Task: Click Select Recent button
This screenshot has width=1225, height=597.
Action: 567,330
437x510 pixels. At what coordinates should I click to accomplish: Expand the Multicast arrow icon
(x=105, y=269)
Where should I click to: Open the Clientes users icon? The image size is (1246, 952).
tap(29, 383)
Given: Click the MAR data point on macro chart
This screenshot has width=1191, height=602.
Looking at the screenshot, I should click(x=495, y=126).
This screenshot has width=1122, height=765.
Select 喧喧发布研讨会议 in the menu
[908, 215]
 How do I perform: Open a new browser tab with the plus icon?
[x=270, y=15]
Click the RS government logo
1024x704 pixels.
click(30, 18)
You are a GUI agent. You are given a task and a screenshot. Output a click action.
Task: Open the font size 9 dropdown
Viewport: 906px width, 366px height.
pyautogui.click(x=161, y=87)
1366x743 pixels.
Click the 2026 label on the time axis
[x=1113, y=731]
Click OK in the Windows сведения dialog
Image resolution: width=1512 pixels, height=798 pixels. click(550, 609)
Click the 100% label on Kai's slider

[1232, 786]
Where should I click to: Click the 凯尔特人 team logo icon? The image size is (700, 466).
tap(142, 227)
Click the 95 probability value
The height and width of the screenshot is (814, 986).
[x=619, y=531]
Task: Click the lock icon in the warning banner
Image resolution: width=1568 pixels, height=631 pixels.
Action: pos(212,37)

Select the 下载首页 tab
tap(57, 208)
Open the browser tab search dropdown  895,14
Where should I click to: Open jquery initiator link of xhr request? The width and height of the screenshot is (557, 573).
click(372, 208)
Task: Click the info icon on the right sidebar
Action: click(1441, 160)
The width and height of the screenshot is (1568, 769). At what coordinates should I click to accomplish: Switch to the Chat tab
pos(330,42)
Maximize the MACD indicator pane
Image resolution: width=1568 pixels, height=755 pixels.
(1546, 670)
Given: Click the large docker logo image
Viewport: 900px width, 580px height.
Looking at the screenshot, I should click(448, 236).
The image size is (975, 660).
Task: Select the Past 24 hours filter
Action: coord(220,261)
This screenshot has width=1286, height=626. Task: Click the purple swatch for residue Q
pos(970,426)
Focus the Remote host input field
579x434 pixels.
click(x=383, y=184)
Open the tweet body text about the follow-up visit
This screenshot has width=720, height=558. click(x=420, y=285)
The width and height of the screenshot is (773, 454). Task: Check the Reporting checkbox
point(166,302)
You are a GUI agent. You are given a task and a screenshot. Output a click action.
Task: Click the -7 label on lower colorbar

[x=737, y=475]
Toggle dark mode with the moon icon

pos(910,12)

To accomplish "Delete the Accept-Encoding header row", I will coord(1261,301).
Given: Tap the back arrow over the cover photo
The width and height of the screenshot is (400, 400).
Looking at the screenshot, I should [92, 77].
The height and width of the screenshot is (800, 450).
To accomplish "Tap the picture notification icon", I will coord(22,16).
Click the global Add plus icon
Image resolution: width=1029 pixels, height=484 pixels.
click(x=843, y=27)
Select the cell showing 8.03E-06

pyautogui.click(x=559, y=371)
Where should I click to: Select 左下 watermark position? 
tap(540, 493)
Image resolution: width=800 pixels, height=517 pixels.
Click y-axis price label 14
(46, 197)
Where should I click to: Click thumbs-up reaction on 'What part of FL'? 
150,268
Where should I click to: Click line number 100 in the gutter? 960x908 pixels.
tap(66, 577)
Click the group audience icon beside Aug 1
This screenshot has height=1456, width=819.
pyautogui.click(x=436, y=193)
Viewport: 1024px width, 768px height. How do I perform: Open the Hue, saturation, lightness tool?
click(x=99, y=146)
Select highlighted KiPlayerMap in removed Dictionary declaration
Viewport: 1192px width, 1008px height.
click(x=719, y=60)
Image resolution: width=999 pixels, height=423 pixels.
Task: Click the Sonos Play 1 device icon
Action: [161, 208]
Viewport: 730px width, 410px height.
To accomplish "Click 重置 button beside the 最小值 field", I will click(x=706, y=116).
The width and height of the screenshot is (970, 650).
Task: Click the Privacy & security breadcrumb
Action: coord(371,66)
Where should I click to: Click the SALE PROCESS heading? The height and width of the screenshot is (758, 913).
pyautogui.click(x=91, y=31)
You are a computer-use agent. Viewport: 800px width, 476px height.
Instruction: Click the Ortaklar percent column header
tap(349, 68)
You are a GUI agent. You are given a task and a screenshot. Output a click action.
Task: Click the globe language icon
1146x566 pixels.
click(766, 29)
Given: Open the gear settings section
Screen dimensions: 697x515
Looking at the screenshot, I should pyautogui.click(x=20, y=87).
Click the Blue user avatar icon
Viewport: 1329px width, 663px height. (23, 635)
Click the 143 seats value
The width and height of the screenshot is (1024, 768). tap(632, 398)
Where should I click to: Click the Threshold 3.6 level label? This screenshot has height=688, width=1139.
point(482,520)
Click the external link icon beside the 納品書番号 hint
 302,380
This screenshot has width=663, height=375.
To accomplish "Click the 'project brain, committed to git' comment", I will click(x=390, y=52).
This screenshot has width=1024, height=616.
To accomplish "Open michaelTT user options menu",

Problem description
The expected result is every record above, duplicated exactly.

Exercise solution
Task: Click Select Recent button
This screenshot has width=1225, height=597.
Action: 567,330
437x510 pixels. At what coordinates should I click to accomplish: Expand the Multicast arrow icon
(x=105, y=269)
Where should I click to: Open the Clientes users icon? The image size is (1246, 952).
tap(29, 383)
Given: Click the MAR data point on macro chart
This screenshot has width=1191, height=602.
Looking at the screenshot, I should click(x=495, y=126).
This screenshot has width=1122, height=765.
Select 喧喧发布研讨会议 in the menu
[908, 215]
 How do I perform: Open a new browser tab with the plus icon?
[x=270, y=15]
Click the RS government logo
1024x704 pixels.
click(30, 18)
You are a GUI agent. You are given a task and a screenshot. Output a click action.
Task: Open the font size 9 dropdown
Viewport: 906px width, 366px height.
pyautogui.click(x=161, y=87)
1366x743 pixels.
Click the 2026 label on the time axis
[x=1113, y=731]
Click OK in the Windows сведения dialog
Image resolution: width=1512 pixels, height=798 pixels. click(550, 609)
Click the 100% label on Kai's slider

[1232, 786]
Where should I click to: Click the 凯尔特人 team logo icon? The image size is (700, 466).
tap(142, 227)
Click the 95 probability value
The height and width of the screenshot is (814, 986).
[x=619, y=531]
Task: Click the lock icon in the warning banner
Image resolution: width=1568 pixels, height=631 pixels.
Action: pos(212,37)

Select the 下载首页 tab
tap(57, 208)
Open the browser tab search dropdown  895,14
Where should I click to: Open jquery initiator link of xhr request? The width and height of the screenshot is (557, 573).
click(372, 208)
Task: Click the info icon on the right sidebar
Action: click(1441, 160)
The width and height of the screenshot is (1568, 769). At what coordinates should I click to accomplish: Switch to the Chat tab
pos(330,42)
Maximize the MACD indicator pane
Image resolution: width=1568 pixels, height=755 pixels.
(1546, 670)
Given: Click the large docker logo image
Viewport: 900px width, 580px height.
Looking at the screenshot, I should click(448, 236).
The image size is (975, 660).
Task: Select the Past 24 hours filter
Action: coord(220,261)
This screenshot has width=1286, height=626. Task: Click the purple swatch for residue Q
pos(970,426)
Focus the Remote host input field
579x434 pixels.
click(x=383, y=184)
Open the tweet body text about the follow-up visit
This screenshot has width=720, height=558. click(x=420, y=285)
The width and height of the screenshot is (773, 454). Task: Check the Reporting checkbox
point(166,302)
You are a GUI agent. You are given a task and a screenshot. Output a click action.
Task: Click the -7 label on lower colorbar

[x=737, y=475]
Toggle dark mode with the moon icon

pos(910,12)

To accomplish "Delete the Accept-Encoding header row", I will coord(1261,301).
Given: Tap the back arrow over the cover photo
The width and height of the screenshot is (400, 400).
Looking at the screenshot, I should [92, 77].
The height and width of the screenshot is (800, 450).
To accomplish "Tap the picture notification icon", I will coord(22,16).
Click the global Add plus icon
Image resolution: width=1029 pixels, height=484 pixels.
click(x=843, y=27)
Select the cell showing 8.03E-06

pyautogui.click(x=559, y=371)
Where should I click to: Select 左下 watermark position? 
tap(540, 493)
Image resolution: width=800 pixels, height=517 pixels.
Click y-axis price label 14
(46, 197)
Where should I click to: Click thumbs-up reaction on 'What part of FL'? 
150,268
Where should I click to: Click line number 100 in the gutter? 960x908 pixels.
tap(66, 577)
Click the group audience icon beside Aug 1
This screenshot has height=1456, width=819.
pyautogui.click(x=436, y=193)
Viewport: 1024px width, 768px height. How do I perform: Open the Hue, saturation, lightness tool?
click(x=99, y=146)
Select highlighted KiPlayerMap in removed Dictionary declaration
Viewport: 1192px width, 1008px height.
click(x=719, y=60)
Image resolution: width=999 pixels, height=423 pixels.
Task: Click the Sonos Play 1 device icon
Action: [161, 208]
Viewport: 730px width, 410px height.
To accomplish "Click 重置 button beside the 最小值 field", I will click(x=706, y=116).
The width and height of the screenshot is (970, 650).
Task: Click the Privacy & security breadcrumb
Action: coord(371,66)
Where should I click to: Click the SALE PROCESS heading? The height and width of the screenshot is (758, 913).
pyautogui.click(x=91, y=31)
You are a computer-use agent. Viewport: 800px width, 476px height.
Instruction: Click the Ortaklar percent column header
tap(349, 68)
You are a GUI agent. You are given a task and a screenshot. Output a click action.
Task: Click the globe language icon
1146x566 pixels.
click(766, 29)
Given: Open the gear settings section
Screen dimensions: 697x515
Looking at the screenshot, I should pyautogui.click(x=20, y=87).
Click the Blue user avatar icon
Viewport: 1329px width, 663px height. (23, 635)
Click the 143 seats value
The width and height of the screenshot is (1024, 768). tap(632, 398)
Where should I click to: Click the Threshold 3.6 level label? This screenshot has height=688, width=1139.
point(482,520)
Click the external link icon beside the 納品書番号 hint
 302,380
This screenshot has width=663, height=375.
To accomplish "Click the 'project brain, committed to git' comment", I will click(x=390, y=52).
This screenshot has width=1024, height=616.
To accomplish "Open michaelTT user options menu",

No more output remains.